Glial-Cell-Line-Derived Neurotrophic Factor Promotes Glioblastoma Cell Migration and Invasion via the SMAD2/3-SERPINE1-Signaling Axis

• Published in: International journal of molecular sciences Vol. 25; no. 18; p. 10229
• Main Authors: Guo, Xiaoxiao, Zhou, Han, Liu, Yifang, Xu, Wei, Kanwore, Kouminin, Zhang, Lin
• Format: Journal Article
• Language: English
• Published: Switzerland MDPI AG 23.09.2024; MDPI
• Subjects: Animals; Brain cancer; Brain Neoplasms - genetics; Brain Neoplasms - metabolism; Brain Neoplasms - pathology; Cell adhesion & migration; Cell growth; cell invasion; Cell Line, Tumor; cell migration; Cell Movement - genetics; Development and progression; Experiments; GDNF; Gene Expression Regulation, Neoplastic; Genes; Glial cell line-derived neurotrophic factor; Glial Cell Line-Derived Neurotrophic Factor - genetics; Glial Cell Line-Derived Neurotrophic Factor - metabolism; Glioblastoma - genetics; Glioblastoma - metabolism; Glioblastoma - pathology; Glioblastoma multiforme; glioblastomas; Glioma; Health aspects; Humans; Male; Mice; Mice, Nude; Neoplasm Invasiveness; Phosphorylation; Physiological aspects; Plasminogen Activator Inhibitor 1 - genetics; Plasminogen Activator Inhibitor 1 - metabolism; Protease inhibitors; Proteins; SERPINE1; Signal Transduction; Smad2 Protein - genetics; Smad2 Protein - metabolism; SMAD2/3; Smad3 Protein - genetics; Smad3 Protein - metabolism; Survival analysis; Thrombin; Tumors; Wound healing; China; cell migration; cell invasion; GDNF; glioblastomas; SERPINE1; SMAD2/3
• ISSN: 1422-0067; 1661-6596; 1422-0067
• DOI: 10.3390/ijms251810229

Glial-cell-line-derived neurotrophic factor (GDNF) is highly expressed and is involved in the malignant phenotype in glioblastomas (GBMs).

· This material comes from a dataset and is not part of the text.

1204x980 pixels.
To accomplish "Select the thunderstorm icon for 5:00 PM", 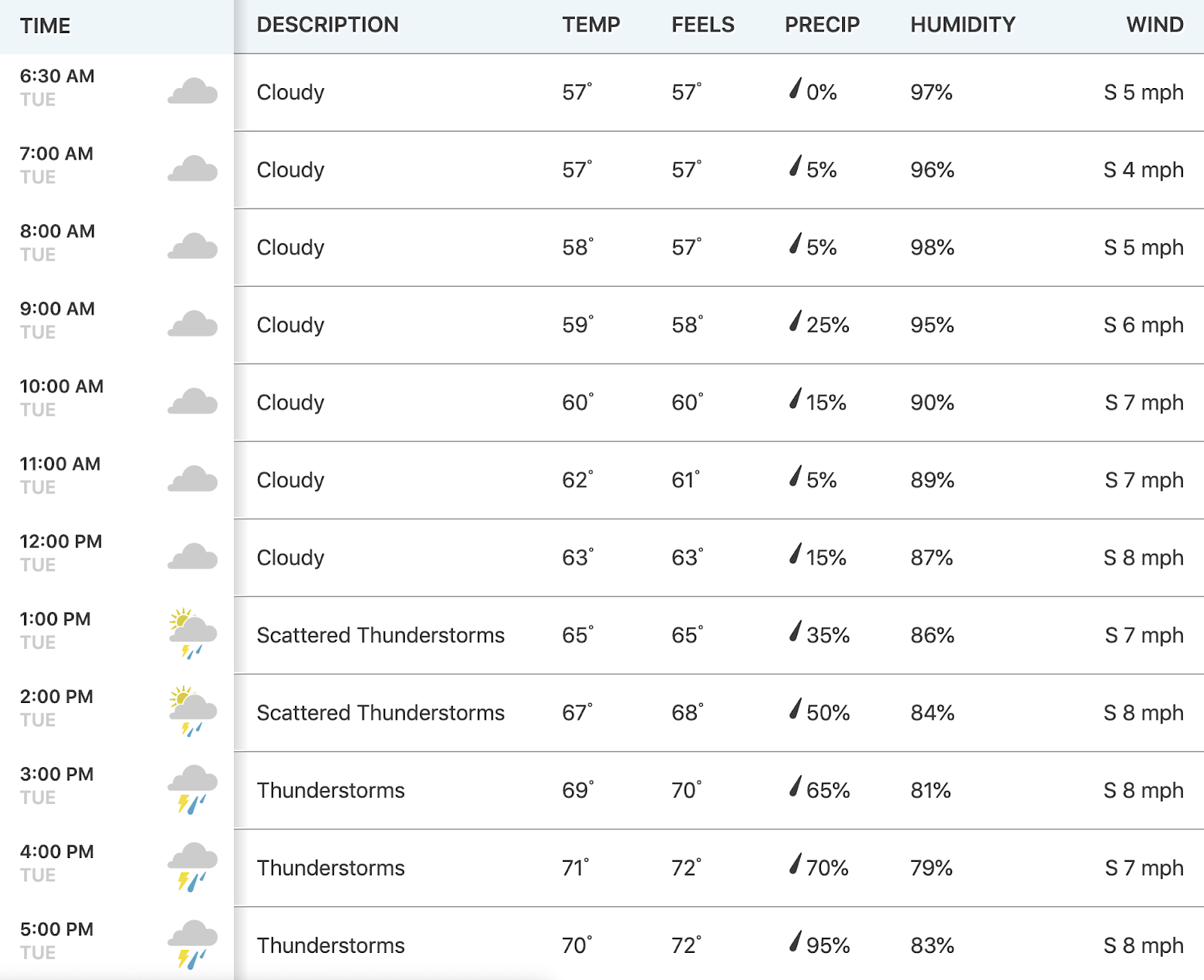I will [193, 945].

However, uncovering its underlying mechanism for promoting GBM progression is still a challenging work. In this study, we found that serine protease inhibitor family E member 1 (SERPINE1) was a potential downstream gene of GDNF. Further experiments confirmed that SERPINE1 was highly expressed in GBM tissues and cells, and its levels of expression and secretion were enhanced by exogenous GDNF. SERPINE1 knockdown inhibited the migration and invasion of GBM cells promoted by GDNF. Mechanistically, GDNF increased SERPINE1 by promoting the phosphorylation of SMAD2/3. In vivo experiments demonstrated that GDNF facilitated GBM growth and the expressions of proteins related to migration and invasion via SERPINE1. Collectively, our findings revealed that GDNF upregulated SERPINE1 via the SMAD2/3-signaling pathway, thereby accelerating GBM cell migration and invasion. The present work presents a new mechanism of GDNF, supporting GBM development.